When I arrived to the hostel I had another cultural impact, here you have to take off your shoes before you get in. The same goes for temples and even some museums. During the first weeks here I learned new things every single minute! From daily tasks like using the restroom, taking shower, buying subway tickets or food, to cultural behavior:
* It is considered rude to talk to Japanese looking straight on theirs eyes all the time
* Every time you have to pay for something you will find a small plate on the table. Put your money in there, do not handle directly to the salesperson
* Japanese people usually slurp when eating noodles such as ramen, soba or udon. For them this is an expression of appreciation for the meal
* Every conversation begins and ends with bowing
* There is no tipping in Japan. If a place requires tips a service charge will be added to your check
* As a ‘Gaijin’ (foreigner) Japanese people you try to avoid you, so if someone sitting at your side in the subway change to another spot as soon as it’s free, it’s not because you forgot to use deodorant
* When eating Japanese food, never stick your chopsticks into rice, since it is associated with the rice bowl placed in the funeral altar where they light ?incense?

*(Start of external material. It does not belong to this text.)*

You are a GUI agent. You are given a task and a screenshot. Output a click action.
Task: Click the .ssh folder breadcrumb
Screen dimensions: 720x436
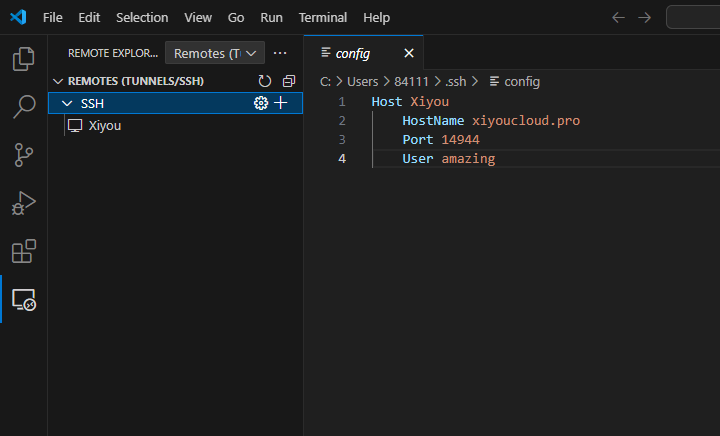456,81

* If you take the subway after 10PM there is a high chance to meet !drunk! high spirit people going back home after a happy hour. Their behavior at these moments are tolerated by Japanese society
Going back to Tokyo, what an amazing city! Just like other metropolis, it is full of things to do, places to go and the most varied stiles of people in the world! I saw all kind of styles there, from very traditional people using kimonos and yukatas, through normal western social cloths, crazy undefined looks (sometimes nerdish), colorful punks, to cosplays (anime costumes) and lolitas. What was more amazing is that I saw all of these people simply walking on the streets like anyone else without feeling ashamed or being disturbed by others who might not share their values. In other words, they respect each others differences. This is something that is lacking for mankind in the rest of the world.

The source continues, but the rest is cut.